Spearman rank in the present study showed fair correlation only, except for the subgroup injury located at IAS, EAS or both where fair to moderate correlation was seen. The coefficients estimated here suggest that there is, at the most, only fair correlation between LARS and Wexner scores, with correlation coefficients using Spearman rank being somewhat higher than Kendall’s tau. It is known that Spearman rank correlation coefficients tend to be higher in medium to large samples compared to Kendall’s tau [30]. This probably explains the higher Spearman correlation coefficients seen in Table 2. Lack of correlation and agreement between the two scores shows that LARS score contribute with additional information to the Wexner score.

Correlation coefficients are reported differently depending on the field of research. In medical science, Chan et al. suggest Spearman rank correlation is perfect, very strong, moderate, fair, poor, and zero [31, 32].

There are questions in the LARS score that target urgency which is one of the most pronounced complaints among patients suffering from FI [29, 33]. That there was only slight correlation with Wexner score suggests that the scoring systems are likely to be complementary as was the hypothesis of this study.

The result in this study emphasizes the need for a more nuanced mapping when assessing FI. Usage of Wexner score as a single tool does not portray all the clinical manifestations of FI, e.g., urgency and fragmentation which are important entities to take in to consideration. Categorization of FI depending on presence of passive leakage or urgency has shown to be of clinical relevance [13, 14]. LARS score could, as suggested here, be used as a complementary tool for assessment of FI and could easily be incorporated into clinical practice. Clinicians have earlier provided information of combining different scoring systems in everyday practice when assessing FI [15]. Considering the results in this study, the authors recommend adding LARS score for assessment of FI in general. In a future perspective, it would be of interest to present data of LARS and Wexner scores depending on etiology of FI to further aid and guide the clinicians when assessing FI. This demands further research with a prospective approach. A prospective study should also be focusing management recommendations of FI depending on combination of the scores.

Limitation of this study was its retrospective design, and the number of participants would presumably have been higher if a prospective cohort had been chosen. As it was, a total of 27 patients were excluded. Since the aim was to study correlation and agreement between LARS and Wexner scores with no interfering factors, the number of subjects excluded was not significant.
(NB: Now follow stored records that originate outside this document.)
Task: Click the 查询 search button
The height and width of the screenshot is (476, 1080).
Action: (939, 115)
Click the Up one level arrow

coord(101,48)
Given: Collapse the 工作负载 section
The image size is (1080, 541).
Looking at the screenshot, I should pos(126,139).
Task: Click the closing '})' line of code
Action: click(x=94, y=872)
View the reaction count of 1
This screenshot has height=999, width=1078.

The cohort consists of a Swedish population in the northern part of Sweden from a single tertiary care center, a university hospital. Results in this study further emphasize the need for further research. Future studies should focus on a prospective approach and preferably include multiple centers.

Conclusion

The LARS score will provide unique additional information to Wexner score when assessing FI and is not only suitable for use in assessing bowel dysfunction in patients who have been operated for rectal cancer. A combination of LARS score and Wexner score as a scoring system for assessment of FI should provide us with a more accurate picture of the symptomology of patients with FI regardless of etiology. This is of clinical relevance when making decisions on investigations, treatments, their use in general, and evaluation of treatment response, and will probably improve the situation of patients suffering from FI.